9. A term (i.e., a variable or individual constant) τ is substitutable for a variable α in a formula φ just in case τ is an individual constant or no free of occurrence of α in φ is in the scope of a quantifier occurrence of the form ∀τ or ∃τ.)

10. McMichael does not actually use the idea of inclusion relative to an argument place. Rather, I have introduced it to simplify the presentation of the theory. It is an equivalent mechanism and so has no impact on the theory's content.
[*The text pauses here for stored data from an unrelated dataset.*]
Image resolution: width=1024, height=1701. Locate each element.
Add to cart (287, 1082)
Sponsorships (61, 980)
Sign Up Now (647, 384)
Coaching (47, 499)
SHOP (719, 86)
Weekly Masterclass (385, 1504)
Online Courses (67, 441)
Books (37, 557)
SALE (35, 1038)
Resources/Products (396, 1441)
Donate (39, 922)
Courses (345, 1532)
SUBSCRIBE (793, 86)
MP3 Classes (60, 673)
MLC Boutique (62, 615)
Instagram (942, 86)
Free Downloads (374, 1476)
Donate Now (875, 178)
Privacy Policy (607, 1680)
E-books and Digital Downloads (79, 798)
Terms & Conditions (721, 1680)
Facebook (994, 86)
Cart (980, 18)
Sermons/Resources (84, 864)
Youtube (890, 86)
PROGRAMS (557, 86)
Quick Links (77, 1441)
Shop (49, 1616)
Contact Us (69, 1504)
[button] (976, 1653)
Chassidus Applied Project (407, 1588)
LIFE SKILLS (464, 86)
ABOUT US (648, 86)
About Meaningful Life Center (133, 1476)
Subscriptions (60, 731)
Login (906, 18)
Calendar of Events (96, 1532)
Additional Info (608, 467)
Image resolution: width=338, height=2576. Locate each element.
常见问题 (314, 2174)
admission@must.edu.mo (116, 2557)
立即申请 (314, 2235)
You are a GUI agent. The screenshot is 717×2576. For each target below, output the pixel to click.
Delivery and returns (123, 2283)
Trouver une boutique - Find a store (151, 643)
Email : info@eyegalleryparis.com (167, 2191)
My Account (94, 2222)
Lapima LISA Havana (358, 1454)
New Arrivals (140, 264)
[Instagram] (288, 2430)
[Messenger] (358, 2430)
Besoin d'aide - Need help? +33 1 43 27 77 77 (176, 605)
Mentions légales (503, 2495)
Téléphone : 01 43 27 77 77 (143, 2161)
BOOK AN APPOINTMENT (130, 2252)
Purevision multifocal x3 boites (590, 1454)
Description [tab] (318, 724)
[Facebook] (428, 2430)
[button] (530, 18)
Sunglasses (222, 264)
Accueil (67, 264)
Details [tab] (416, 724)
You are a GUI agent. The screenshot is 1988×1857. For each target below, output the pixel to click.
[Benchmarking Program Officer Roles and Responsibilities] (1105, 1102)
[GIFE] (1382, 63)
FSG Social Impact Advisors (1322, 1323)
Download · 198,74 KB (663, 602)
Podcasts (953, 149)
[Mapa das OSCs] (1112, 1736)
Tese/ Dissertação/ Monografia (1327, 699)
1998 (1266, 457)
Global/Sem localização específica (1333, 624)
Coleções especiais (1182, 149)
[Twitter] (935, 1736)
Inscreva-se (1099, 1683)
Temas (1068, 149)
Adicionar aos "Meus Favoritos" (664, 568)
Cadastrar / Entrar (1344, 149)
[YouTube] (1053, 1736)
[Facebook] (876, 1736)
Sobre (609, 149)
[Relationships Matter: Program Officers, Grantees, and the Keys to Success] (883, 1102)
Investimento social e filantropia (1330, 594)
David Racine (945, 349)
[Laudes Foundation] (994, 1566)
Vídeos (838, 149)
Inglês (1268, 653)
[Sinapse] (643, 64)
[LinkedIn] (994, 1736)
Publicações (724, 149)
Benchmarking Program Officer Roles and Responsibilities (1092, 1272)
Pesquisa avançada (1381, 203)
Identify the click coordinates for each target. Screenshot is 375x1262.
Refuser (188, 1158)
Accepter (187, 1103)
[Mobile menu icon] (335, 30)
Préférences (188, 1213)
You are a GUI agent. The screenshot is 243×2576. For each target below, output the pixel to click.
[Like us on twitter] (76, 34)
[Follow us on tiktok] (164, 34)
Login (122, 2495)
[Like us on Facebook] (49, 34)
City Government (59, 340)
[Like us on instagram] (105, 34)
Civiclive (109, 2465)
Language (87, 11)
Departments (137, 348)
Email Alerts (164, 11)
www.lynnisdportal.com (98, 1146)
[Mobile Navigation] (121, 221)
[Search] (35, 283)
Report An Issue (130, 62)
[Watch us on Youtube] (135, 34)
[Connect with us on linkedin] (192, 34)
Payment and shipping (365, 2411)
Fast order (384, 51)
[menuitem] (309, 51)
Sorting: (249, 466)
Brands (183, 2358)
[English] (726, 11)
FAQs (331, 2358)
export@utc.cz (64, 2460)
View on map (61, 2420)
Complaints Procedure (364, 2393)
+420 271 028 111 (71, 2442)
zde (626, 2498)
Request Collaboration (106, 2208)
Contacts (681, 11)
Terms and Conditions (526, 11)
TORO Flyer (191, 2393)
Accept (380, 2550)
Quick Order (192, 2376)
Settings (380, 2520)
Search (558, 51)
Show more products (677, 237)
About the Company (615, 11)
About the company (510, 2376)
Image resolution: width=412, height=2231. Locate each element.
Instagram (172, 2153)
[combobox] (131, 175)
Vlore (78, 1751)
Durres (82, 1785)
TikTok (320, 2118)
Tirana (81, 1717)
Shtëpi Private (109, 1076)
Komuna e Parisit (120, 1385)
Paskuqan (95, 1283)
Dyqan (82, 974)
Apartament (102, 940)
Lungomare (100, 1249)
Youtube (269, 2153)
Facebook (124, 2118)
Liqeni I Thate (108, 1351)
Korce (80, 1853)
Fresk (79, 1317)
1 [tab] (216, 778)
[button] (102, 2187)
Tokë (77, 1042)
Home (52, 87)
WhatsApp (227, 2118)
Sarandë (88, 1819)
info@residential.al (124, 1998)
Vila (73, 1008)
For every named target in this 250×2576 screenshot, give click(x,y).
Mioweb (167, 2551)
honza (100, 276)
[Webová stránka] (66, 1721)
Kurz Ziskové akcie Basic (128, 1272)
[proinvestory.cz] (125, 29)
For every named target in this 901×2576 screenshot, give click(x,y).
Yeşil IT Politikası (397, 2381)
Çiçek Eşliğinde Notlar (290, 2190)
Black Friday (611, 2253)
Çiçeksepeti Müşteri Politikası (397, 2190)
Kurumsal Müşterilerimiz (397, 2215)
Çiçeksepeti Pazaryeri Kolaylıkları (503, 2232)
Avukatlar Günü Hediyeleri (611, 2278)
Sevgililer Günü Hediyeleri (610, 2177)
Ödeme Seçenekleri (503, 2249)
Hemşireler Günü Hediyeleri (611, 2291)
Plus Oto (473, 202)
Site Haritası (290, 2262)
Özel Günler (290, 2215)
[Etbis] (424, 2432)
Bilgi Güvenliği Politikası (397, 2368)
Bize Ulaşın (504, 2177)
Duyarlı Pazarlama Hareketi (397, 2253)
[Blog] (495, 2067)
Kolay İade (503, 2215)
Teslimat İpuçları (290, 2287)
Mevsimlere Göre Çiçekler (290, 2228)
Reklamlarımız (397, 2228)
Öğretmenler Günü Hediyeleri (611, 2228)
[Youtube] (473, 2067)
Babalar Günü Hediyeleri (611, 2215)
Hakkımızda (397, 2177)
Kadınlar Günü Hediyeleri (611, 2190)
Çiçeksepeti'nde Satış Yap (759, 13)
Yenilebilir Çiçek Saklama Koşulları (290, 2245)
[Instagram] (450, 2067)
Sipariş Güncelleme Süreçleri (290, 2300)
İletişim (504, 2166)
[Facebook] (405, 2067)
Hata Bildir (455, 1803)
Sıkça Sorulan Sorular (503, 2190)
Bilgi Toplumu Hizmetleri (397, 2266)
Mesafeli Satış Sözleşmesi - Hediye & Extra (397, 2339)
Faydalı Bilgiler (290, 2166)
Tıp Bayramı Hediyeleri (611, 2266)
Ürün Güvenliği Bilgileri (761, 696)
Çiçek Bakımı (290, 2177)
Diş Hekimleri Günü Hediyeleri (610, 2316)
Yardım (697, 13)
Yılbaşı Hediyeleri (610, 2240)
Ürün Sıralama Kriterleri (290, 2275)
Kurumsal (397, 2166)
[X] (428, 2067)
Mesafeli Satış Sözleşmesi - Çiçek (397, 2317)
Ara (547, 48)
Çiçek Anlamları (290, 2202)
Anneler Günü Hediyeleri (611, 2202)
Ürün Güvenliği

McMichael's own account relies on an elegant, but conceptually more challenging permutation mechanism that shuffles argument places in relations.

11. For the sake of simplicity, we ignore temporal qualifications in these examples that would be needed in a fully accurate account, e.g., [being condemned to death as an adult].

12. As indicated, order matters in our representation of relations: the binary role that Boswell bears to Johnson is distinct from the binary role that Johnson bears to Boswell, the latter, of course, being the converse of the former.

13. More exactly, given McMichael's revised understanding of de re possibility, it means that it is possible that R1 be exemplified without any role accessible to b's role @(b) being exemplified.)

14. Things are a bit more subtle than this, for to have an intended* model, one also needs to do a little more to reflect the modal facts expressed by means of iterated modalities. See Menzel (1990) for details.

Notes to the Supplement: Classical Possibilism and Lewisian Possibilism

1. Cf. Sextus Empiricus [1949] (10.218, SVF 2.331): “The Stoics want to place above this [the existent] yet another, more primary genus…. Some Stoics consider ‘something’ the first genus, and I shall add the reason why they do. In nature, they say, some things exist, some do not exist. But nature includes even those which do not exist — things which enter the mind, such as Centaurs, giants, and whatever else falsely formed by thought takes on some image despite lacking substance.”

2. To quote Prior further, according to the doctrine of ampliatio,

…what things a general term can stand for depends in part on the tense or mood of the verb with which it is used. In ‘Some man is running’, the word ‘man’ can stand for any man now existing; but in ‘Some man will be running’ it can stand also for a man who merely will exist, and in ‘Some man could be running’ it can stand for a man who merely could exist….

3. For instance, in the Preface of [1903] (p. xvii) he writes: “In pure mathematics, actual objects in the world of existence will never be in question….”

4. In Russell [1903], §430, for example, he writes that “there seems to be no true proposition of which there is any sense in which it might be said to be false…. What is true is true; what is false is false; and concerning fundamentals there is nothing more to be said.” See also Russell [1904], 208-9.

5. Indeed, van Inwagen [2008] (pp. 40-41) denies outright that Lewis is a possibilist in any sense.

Notes to the Supplement: The Simplest Quantified Modal Logic

1. A term (i.e., a variable or individual constant) τ is substitutable for a variable α in a formula φ just in case τ is an individual constant or no free of occurrence of α in φ is in the scope of a quantifier occurrence of the form ∀τ or ∃τ.)